Items listed in a dataset

=======

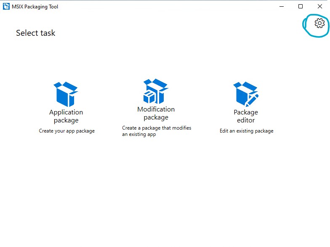Click the Modification package boxes icon
The width and height of the screenshot is (330, 247).
pyautogui.click(x=156, y=91)
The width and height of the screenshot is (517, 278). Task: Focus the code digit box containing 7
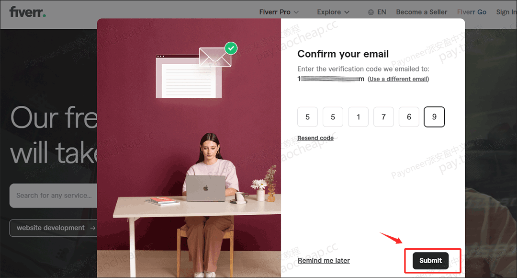(383, 117)
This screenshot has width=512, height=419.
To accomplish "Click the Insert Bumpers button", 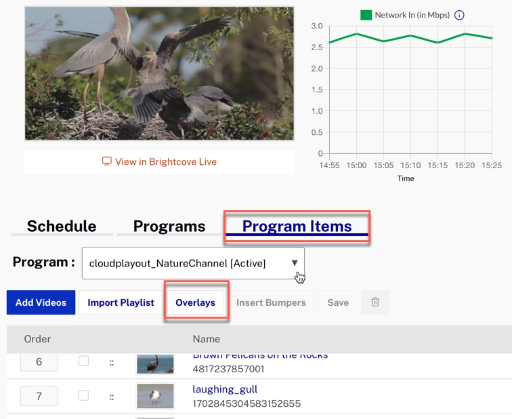I will [271, 302].

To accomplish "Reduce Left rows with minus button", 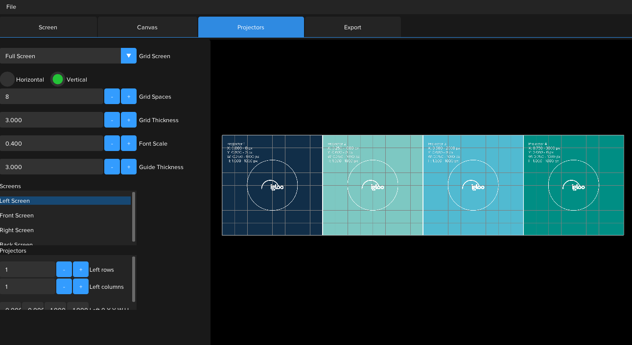I will [64, 270].

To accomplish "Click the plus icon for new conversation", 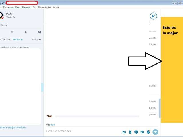I will [25, 32].
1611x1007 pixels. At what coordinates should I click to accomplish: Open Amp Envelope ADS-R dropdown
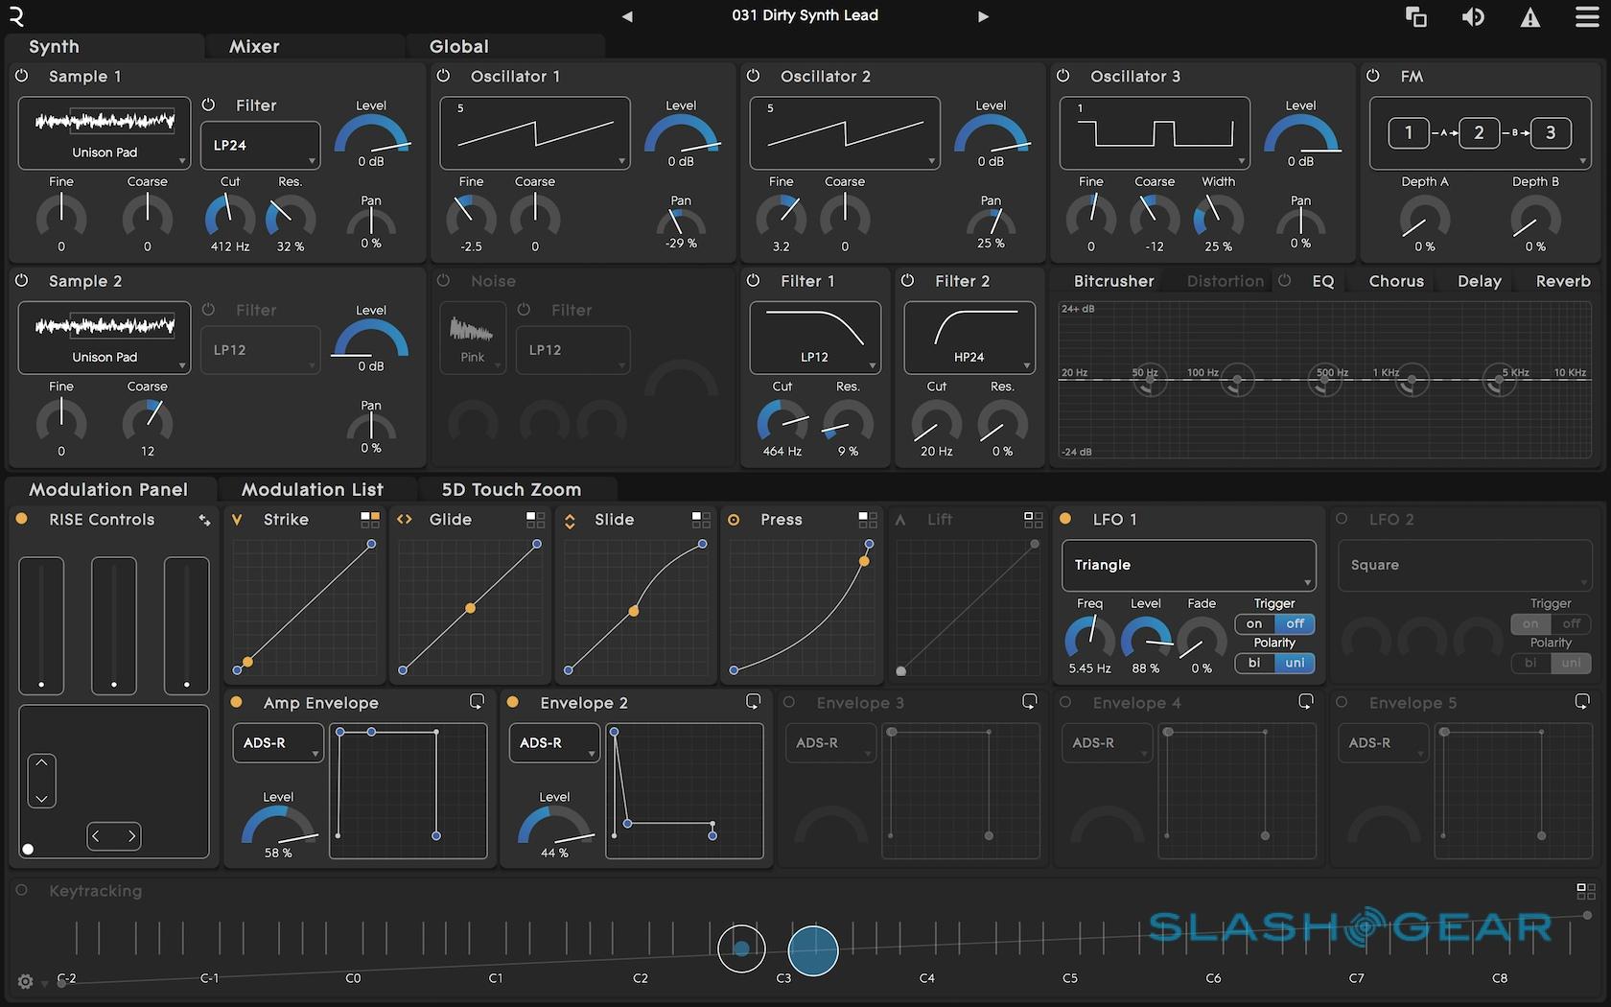[277, 743]
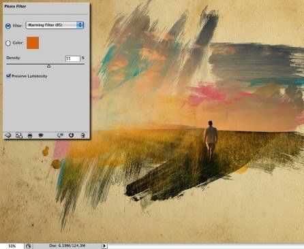Toggle the Preserve Luminosity checkbox
This screenshot has width=304, height=249.
pyautogui.click(x=9, y=76)
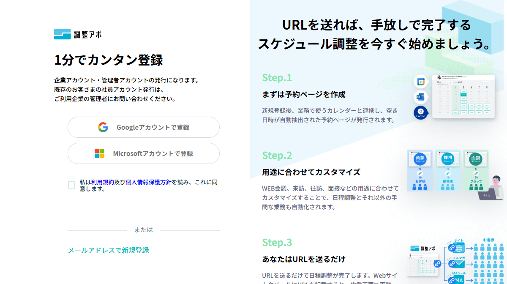The height and width of the screenshot is (284, 507).
Task: Open the 個人情報保護方針 link
Action: pyautogui.click(x=148, y=182)

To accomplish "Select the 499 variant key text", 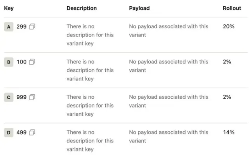I will [21, 133].
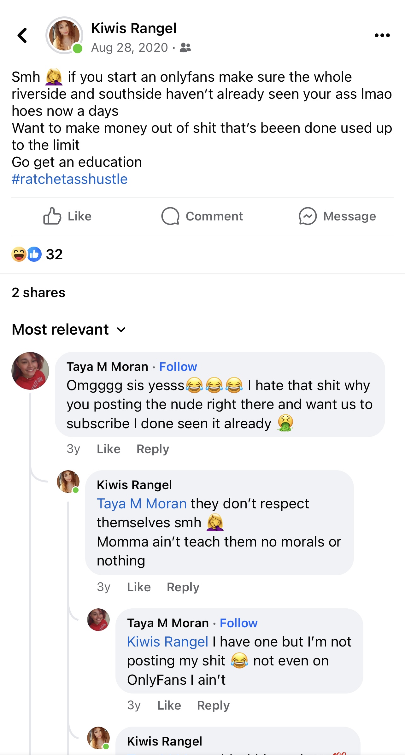This screenshot has height=755, width=405.
Task: Like Taya's 'Omgggg sis yesss' comment
Action: click(x=109, y=449)
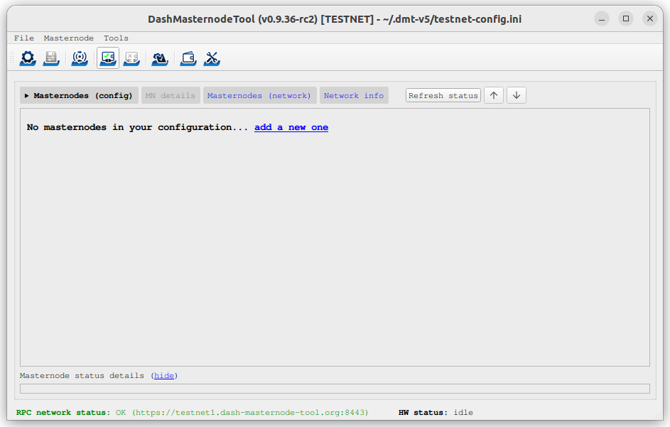Open the configuration gear icon

(28, 58)
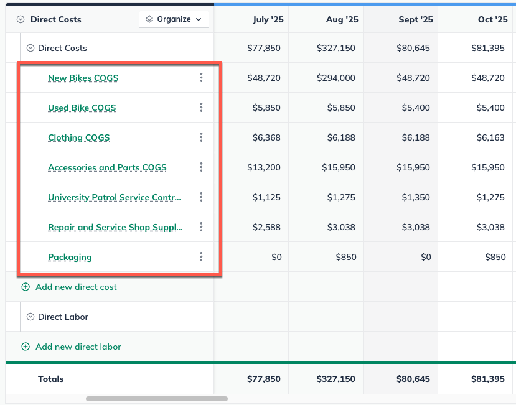Click the Totals row label

pos(50,379)
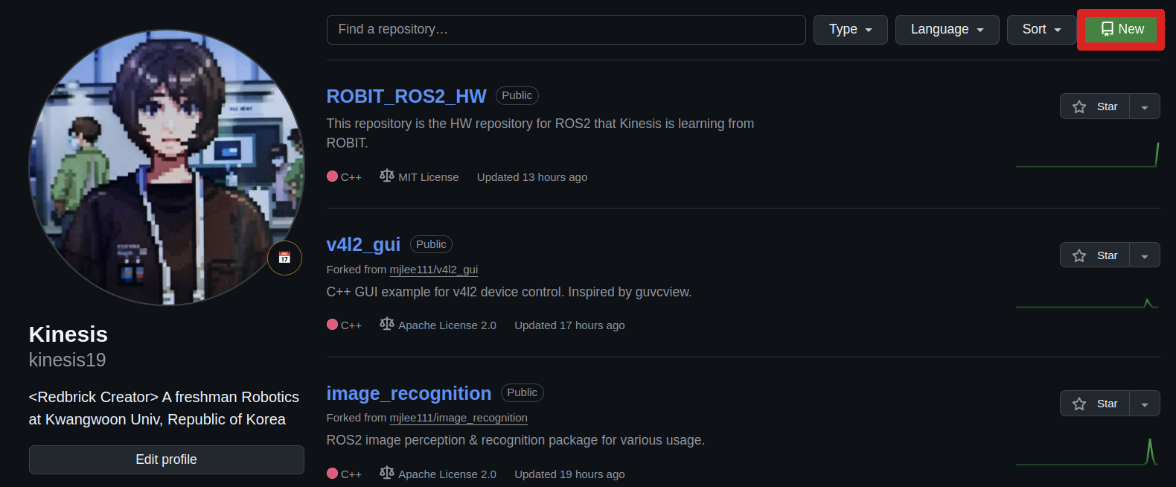Click the Find a repository search field
Screen dimensions: 1176x487
coord(566,30)
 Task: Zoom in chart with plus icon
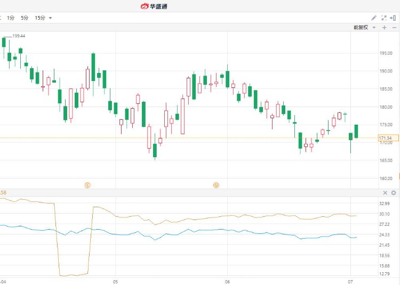[x=384, y=27]
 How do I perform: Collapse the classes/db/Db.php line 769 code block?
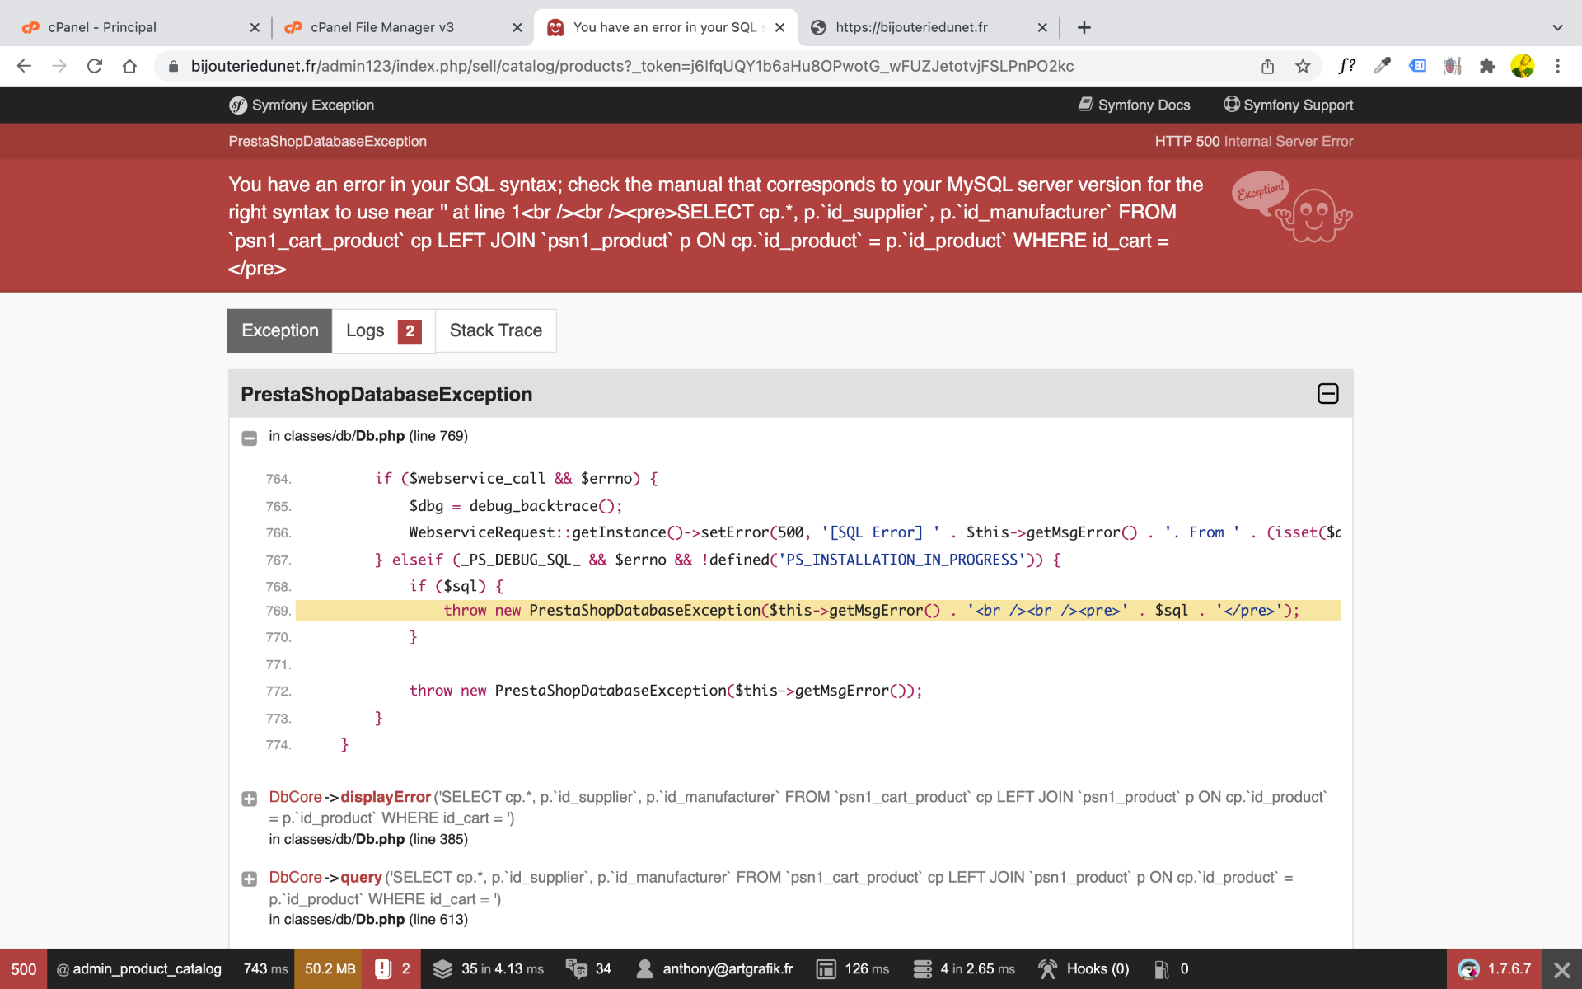(x=249, y=438)
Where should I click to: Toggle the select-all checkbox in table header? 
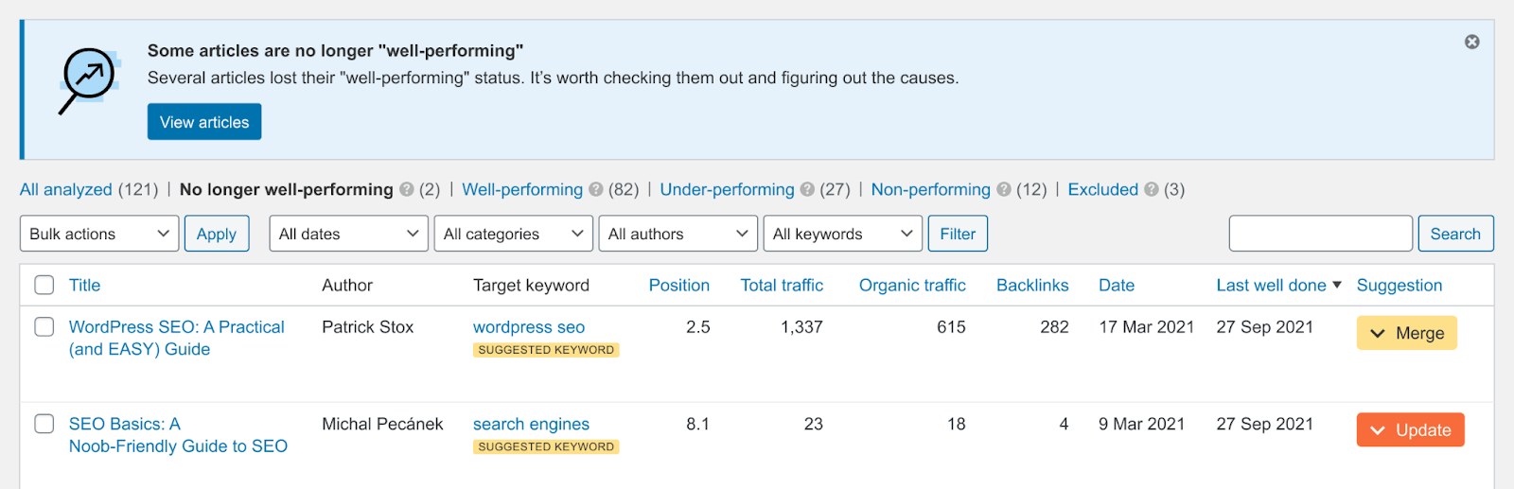tap(44, 285)
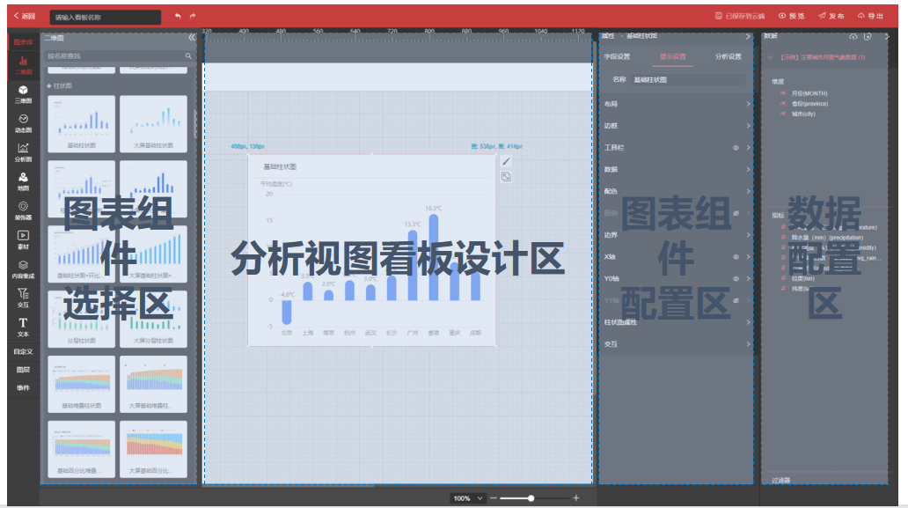Open the 100% zoom level dropdown

click(x=467, y=498)
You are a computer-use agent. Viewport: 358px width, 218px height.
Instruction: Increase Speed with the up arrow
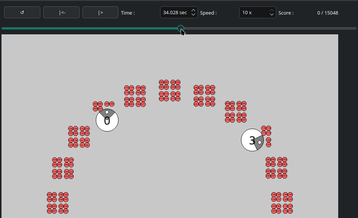(x=272, y=10)
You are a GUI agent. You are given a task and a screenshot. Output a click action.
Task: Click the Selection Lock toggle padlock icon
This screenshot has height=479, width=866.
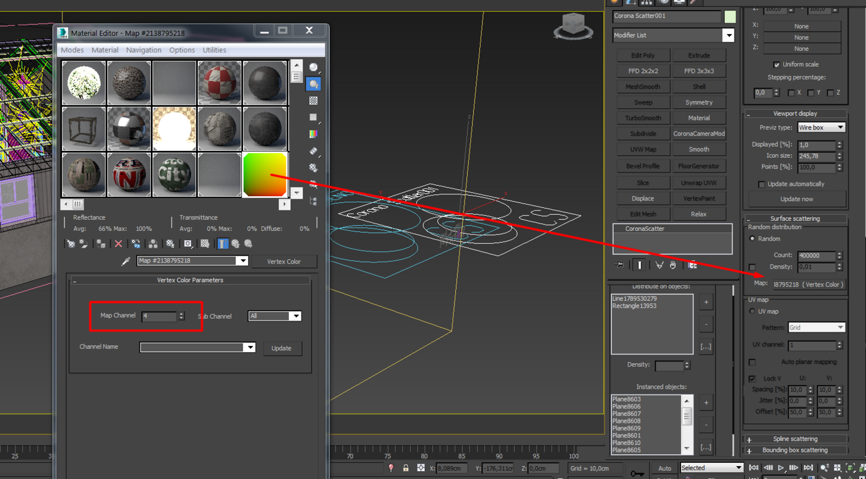406,468
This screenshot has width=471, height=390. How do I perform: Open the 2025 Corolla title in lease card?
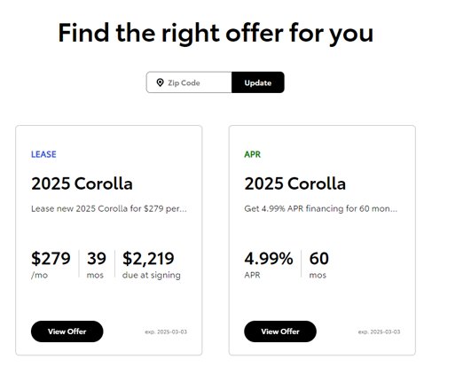pyautogui.click(x=82, y=183)
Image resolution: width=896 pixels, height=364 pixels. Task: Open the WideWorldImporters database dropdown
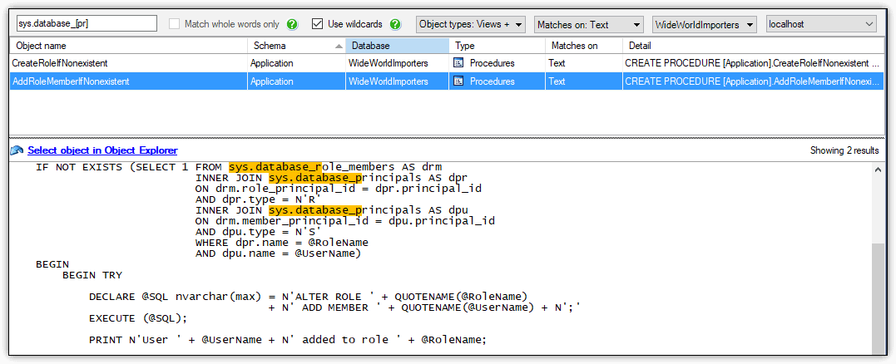(704, 25)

=======

#### What you need to do:
Would you retype the lines from the line containing "Task: Zoom in chart with plus icon" to the final line of the entries above, exactly as given and without pictures?

#### Your response:
 Task: Zoom in chart with plus icon
[x=384, y=27]
 How do I perform: Collapse the classes/db/Db.php line 769 code block?
(x=249, y=438)
Where should I click to: Toggle the select-all checkbox in table header? 
tap(44, 285)
Open the 100% zoom level dropdown

click(x=467, y=498)
You are a computer-use agent. Viewport: 358px width, 218px height.
Instruction: Increase Speed with the up arrow
(x=272, y=10)
You are a GUI agent. You are given a task and a screenshot. Output a click action.
Task: Click the Selection Lock toggle padlock icon
This screenshot has height=479, width=866.
406,468
This screenshot has width=471, height=390. How do I perform: Open the 2025 Corolla title in lease card?
pyautogui.click(x=82, y=183)
Image resolution: width=896 pixels, height=364 pixels. Task: Open the WideWorldImporters database dropdown
(704, 25)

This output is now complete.